Modulation of Haemophilus influenzae interaction with hydrophobic molecules by the VacJ/MlaA lipoprotein impacts strongly on its interplay with the airways.

Scientific reports (2018-05-04)
Ariadna Fernández-Calvet, Irene Rodríguez-Arce, Goizeder Almagro, Javier Moleres, Begoña Euba, Lucía Caballero, Sara Martí, José Ramos-Vivas, Toby Leigh Bartholomew, Xabier Morales, Carlos Ortíz-de-Solórzano, José Enrique Yuste, José Antonio Bengoechea, Raquel Conde-Álvarez, Junkal Garmendia
ABSTRACT

Airway infection by nontypeable Haemophilus influenzae (NTHi) associates to chronic obstructive pulmonary disease (COPD) exacerbation and asthma neutrophilic airway inflammation.
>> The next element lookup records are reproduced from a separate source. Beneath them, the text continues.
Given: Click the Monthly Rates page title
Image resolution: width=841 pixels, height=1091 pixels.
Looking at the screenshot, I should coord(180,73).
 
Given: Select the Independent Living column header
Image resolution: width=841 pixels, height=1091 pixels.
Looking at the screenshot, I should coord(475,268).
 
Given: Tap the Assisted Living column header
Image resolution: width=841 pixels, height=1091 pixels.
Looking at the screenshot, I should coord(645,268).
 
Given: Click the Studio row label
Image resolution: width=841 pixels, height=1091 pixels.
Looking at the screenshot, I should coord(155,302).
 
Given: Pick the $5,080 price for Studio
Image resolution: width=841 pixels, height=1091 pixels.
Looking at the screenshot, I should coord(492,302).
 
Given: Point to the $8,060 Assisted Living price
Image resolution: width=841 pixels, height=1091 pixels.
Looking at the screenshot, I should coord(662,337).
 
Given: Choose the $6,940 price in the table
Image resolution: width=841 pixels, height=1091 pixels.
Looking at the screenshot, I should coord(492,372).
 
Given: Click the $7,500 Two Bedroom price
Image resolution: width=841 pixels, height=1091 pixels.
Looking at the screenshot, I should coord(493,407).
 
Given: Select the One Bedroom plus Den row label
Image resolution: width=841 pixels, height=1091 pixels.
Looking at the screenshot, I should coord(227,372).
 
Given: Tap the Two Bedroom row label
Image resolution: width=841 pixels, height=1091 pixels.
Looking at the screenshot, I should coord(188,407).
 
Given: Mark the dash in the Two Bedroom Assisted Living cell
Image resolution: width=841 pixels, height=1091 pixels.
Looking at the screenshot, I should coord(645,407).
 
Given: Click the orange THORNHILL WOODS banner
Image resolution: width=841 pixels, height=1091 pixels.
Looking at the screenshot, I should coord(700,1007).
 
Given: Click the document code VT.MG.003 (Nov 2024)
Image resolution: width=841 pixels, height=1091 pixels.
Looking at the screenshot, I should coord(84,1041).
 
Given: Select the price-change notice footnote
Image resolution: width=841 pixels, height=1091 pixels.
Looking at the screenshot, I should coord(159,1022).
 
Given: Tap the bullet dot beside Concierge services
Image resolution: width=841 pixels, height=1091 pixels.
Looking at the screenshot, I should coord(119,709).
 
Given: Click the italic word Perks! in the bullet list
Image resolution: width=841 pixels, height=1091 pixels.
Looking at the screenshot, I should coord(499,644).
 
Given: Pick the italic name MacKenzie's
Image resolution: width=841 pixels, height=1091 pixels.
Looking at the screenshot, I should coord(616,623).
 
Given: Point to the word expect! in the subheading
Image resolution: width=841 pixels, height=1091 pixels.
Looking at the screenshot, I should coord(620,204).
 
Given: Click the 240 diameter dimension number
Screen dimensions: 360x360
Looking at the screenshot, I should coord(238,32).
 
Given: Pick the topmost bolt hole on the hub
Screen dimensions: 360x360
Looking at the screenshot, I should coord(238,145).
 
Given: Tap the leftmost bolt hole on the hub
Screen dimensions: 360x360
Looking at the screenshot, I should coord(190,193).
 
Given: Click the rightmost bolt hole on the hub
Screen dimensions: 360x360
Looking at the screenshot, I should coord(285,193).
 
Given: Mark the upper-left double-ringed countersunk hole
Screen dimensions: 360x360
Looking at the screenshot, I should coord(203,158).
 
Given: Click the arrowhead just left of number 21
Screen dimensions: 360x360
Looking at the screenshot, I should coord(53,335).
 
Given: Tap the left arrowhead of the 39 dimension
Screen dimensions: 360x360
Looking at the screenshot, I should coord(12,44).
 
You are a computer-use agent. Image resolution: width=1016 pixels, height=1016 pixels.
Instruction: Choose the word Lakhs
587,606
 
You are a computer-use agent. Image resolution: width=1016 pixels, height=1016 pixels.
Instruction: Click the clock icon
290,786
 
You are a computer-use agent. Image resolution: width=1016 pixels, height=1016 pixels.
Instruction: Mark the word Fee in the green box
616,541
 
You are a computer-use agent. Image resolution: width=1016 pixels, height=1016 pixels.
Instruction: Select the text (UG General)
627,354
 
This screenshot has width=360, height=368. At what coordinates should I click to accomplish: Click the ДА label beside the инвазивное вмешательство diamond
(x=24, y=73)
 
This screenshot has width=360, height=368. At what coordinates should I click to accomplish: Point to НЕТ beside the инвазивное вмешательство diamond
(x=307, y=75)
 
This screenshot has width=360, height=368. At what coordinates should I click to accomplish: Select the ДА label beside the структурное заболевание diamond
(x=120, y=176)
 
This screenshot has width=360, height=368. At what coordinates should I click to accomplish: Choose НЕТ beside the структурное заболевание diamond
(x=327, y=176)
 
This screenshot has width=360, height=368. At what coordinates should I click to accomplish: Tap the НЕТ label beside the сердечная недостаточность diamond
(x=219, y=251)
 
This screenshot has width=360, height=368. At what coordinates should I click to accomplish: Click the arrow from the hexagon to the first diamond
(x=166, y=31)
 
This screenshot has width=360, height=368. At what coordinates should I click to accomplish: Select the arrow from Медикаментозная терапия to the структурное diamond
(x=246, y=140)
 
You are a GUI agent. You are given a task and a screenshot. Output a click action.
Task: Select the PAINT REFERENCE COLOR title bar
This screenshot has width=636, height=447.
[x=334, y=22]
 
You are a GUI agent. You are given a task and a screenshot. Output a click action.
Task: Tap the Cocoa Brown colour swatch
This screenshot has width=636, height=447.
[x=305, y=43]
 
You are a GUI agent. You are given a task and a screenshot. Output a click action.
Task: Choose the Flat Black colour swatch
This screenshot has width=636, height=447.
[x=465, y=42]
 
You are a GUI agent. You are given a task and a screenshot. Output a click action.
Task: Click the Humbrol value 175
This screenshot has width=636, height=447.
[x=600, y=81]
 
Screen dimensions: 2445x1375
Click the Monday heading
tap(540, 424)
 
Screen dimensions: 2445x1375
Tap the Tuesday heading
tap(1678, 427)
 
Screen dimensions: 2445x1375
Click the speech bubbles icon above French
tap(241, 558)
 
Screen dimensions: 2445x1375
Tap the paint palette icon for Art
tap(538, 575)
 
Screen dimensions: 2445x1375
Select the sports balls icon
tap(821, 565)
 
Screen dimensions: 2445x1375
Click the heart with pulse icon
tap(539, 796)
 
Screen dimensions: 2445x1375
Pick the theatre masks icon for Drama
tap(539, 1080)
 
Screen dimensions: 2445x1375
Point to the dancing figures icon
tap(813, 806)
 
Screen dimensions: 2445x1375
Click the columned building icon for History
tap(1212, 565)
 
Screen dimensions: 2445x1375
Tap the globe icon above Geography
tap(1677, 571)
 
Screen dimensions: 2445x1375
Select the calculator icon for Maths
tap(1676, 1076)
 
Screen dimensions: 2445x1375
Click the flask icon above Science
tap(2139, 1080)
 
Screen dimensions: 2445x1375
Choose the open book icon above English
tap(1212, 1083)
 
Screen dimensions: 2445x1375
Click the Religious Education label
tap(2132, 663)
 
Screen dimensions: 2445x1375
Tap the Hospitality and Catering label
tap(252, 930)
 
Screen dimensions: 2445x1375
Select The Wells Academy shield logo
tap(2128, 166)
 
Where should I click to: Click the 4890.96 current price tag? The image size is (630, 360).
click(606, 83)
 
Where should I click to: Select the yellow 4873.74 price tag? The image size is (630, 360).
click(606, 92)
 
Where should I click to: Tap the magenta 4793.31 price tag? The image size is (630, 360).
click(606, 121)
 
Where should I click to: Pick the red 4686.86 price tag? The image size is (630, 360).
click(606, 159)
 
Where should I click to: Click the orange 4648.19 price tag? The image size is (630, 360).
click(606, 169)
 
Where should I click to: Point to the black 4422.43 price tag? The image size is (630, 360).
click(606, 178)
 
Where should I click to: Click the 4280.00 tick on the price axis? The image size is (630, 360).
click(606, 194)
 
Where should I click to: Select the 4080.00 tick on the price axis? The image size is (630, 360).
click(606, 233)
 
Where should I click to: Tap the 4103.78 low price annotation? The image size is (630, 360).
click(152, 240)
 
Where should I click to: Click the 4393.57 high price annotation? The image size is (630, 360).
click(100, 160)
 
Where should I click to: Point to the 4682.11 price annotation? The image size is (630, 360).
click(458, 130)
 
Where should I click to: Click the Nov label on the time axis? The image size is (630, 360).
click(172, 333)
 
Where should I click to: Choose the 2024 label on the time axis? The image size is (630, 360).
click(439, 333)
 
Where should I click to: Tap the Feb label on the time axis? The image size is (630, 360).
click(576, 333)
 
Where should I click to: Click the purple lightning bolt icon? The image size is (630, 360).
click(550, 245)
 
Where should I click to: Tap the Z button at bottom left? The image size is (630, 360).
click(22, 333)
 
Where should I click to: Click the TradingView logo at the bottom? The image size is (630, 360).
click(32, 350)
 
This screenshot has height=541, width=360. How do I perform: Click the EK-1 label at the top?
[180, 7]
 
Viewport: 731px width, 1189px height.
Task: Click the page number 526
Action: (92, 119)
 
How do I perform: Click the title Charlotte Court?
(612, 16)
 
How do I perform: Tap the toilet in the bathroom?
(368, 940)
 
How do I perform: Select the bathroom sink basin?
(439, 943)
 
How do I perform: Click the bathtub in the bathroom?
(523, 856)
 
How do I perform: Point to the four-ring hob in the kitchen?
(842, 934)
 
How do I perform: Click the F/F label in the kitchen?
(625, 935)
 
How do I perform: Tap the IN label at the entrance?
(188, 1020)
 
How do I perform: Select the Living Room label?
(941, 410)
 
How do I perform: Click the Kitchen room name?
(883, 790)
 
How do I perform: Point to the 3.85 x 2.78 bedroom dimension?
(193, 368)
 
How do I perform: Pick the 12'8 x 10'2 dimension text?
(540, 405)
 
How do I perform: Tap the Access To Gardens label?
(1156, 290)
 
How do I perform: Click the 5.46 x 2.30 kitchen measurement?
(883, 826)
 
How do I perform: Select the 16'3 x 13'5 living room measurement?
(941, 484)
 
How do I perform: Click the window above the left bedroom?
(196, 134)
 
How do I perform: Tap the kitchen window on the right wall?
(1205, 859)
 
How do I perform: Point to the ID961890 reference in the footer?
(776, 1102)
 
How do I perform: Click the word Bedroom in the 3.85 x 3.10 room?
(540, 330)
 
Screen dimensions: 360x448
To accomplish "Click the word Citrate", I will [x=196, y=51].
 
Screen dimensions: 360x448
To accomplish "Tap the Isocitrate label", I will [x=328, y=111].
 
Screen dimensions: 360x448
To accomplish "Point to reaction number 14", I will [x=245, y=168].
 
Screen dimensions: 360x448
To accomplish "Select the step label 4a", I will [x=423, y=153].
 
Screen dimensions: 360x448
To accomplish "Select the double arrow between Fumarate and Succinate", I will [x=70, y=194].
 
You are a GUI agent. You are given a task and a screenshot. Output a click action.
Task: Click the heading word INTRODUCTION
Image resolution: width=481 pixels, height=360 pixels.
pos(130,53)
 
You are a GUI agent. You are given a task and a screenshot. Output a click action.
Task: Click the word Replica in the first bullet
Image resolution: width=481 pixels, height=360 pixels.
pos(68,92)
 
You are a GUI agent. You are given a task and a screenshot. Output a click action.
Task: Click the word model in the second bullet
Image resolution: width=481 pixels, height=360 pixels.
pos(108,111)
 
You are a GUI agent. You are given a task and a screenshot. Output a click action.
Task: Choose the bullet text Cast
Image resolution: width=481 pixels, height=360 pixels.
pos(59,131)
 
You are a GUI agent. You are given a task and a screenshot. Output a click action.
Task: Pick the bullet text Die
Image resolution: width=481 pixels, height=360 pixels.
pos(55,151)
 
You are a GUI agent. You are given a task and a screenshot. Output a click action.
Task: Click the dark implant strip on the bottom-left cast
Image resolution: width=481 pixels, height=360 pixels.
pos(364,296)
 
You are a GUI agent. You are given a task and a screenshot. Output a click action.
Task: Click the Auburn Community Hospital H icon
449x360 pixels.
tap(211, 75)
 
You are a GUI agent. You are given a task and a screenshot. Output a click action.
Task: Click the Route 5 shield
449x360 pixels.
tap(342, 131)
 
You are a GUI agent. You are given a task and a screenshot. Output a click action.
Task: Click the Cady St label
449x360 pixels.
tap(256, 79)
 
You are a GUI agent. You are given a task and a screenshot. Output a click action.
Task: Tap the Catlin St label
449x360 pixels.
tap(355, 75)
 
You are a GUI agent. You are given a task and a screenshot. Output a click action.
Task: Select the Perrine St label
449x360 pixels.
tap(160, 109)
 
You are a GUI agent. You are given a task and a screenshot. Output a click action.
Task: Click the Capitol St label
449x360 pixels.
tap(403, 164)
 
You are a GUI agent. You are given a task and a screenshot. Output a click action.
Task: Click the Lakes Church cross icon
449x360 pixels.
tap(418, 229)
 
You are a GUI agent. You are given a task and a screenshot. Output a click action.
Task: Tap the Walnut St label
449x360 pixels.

Lipids are key inflammatory mediators in these disease conditions and consequently, NTHi may encounter free fatty acids during airway persistence. However, molecular information on the interplay NTHi-free fatty acids is limited, and we lack evidence on the importance of such interaction to infection. Maintenance of the outer membrane lipid asymmetry may play an essential role in NTHi barrier function and interaction with hydrophobic molecules. VacJ/MlaA-MlaBCDEF prevents phospholipid accumulation at the bacterial surface, being the only system involved in maintaining membrane asymmetry identified in NTHi. We assessed the relationship among the NTHi VacJ/MlaA outer membrane lipoprotein, bacterial and exogenous fatty acids, and respiratory infection. The vacJ/mlaA gene inactivation increased NTHi fatty acid and phospholipid global content and fatty acyl specific species, which in turn increased bacterial susceptibility to hydrophobic antimicrobials, decreased NTHi epithelial infection, and increased clearance during pulmonary infection in mice with both normal lung function and emphysema, maybe related to their shared lung fatty acid profiles. Altogether, we provide evidence for VacJ/MlaA as a key bacterial factor modulating NTHi survival at the human airway upon exposure to hydrophobic molecules.